Content starts

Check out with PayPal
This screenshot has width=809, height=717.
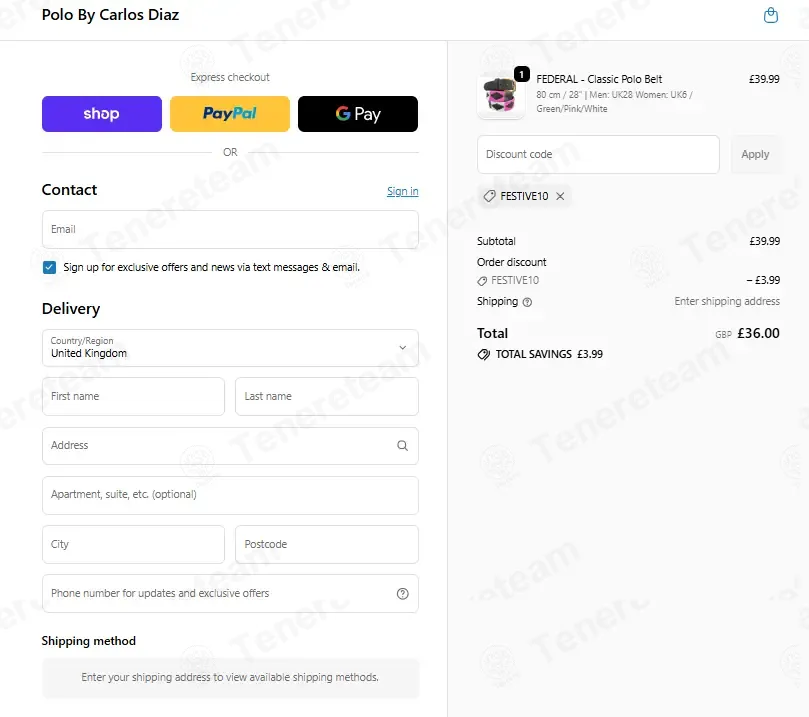pos(230,114)
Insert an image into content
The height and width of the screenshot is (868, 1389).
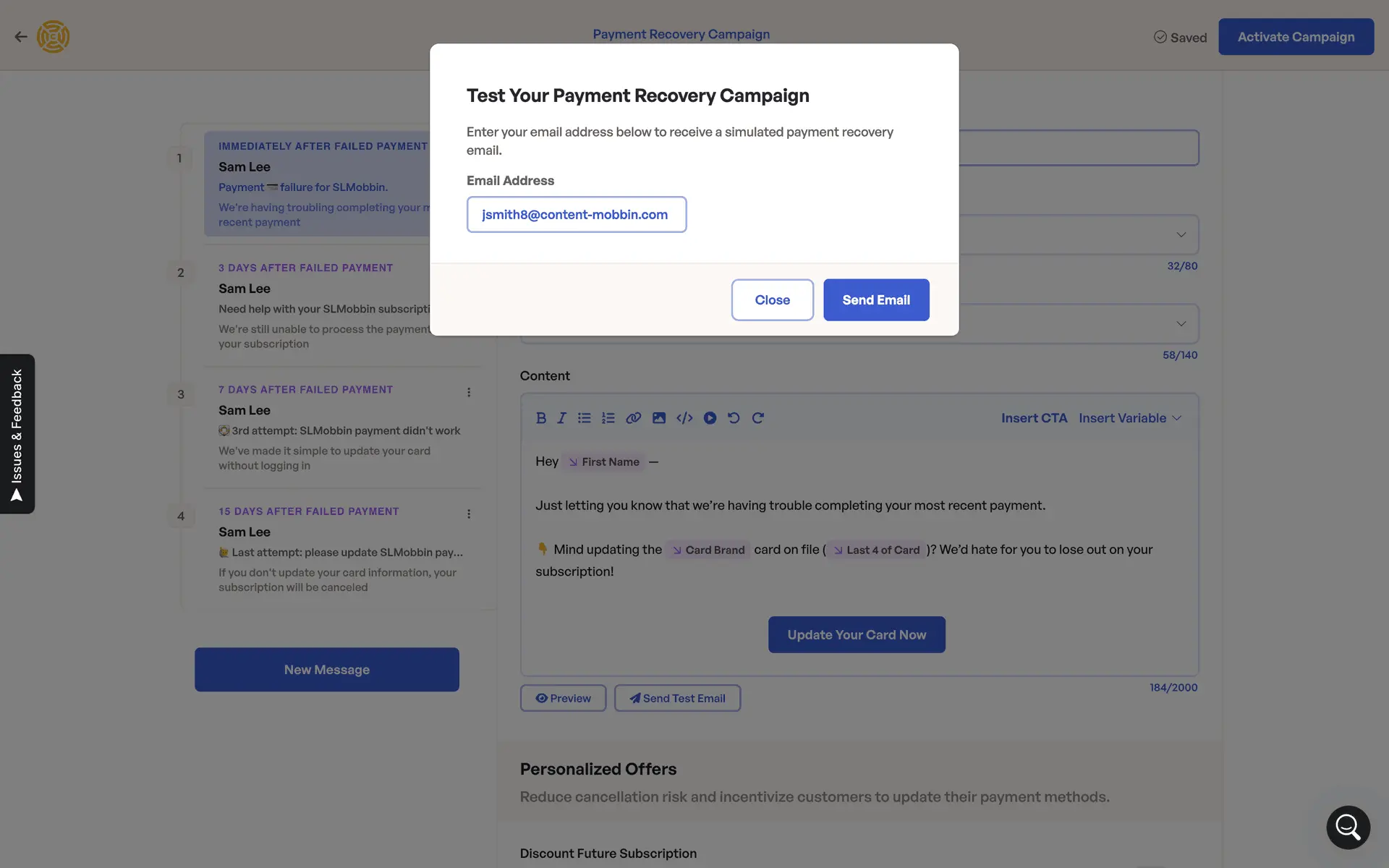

Content ends

### TASK DIRECTIONS
The records above are to be repeated word for word, with the pictures omitted.

### YOUR SOLUTION
Check out with PayPal
This screenshot has width=809, height=717.
pos(230,114)
Insert an image into content
The height and width of the screenshot is (868, 1389).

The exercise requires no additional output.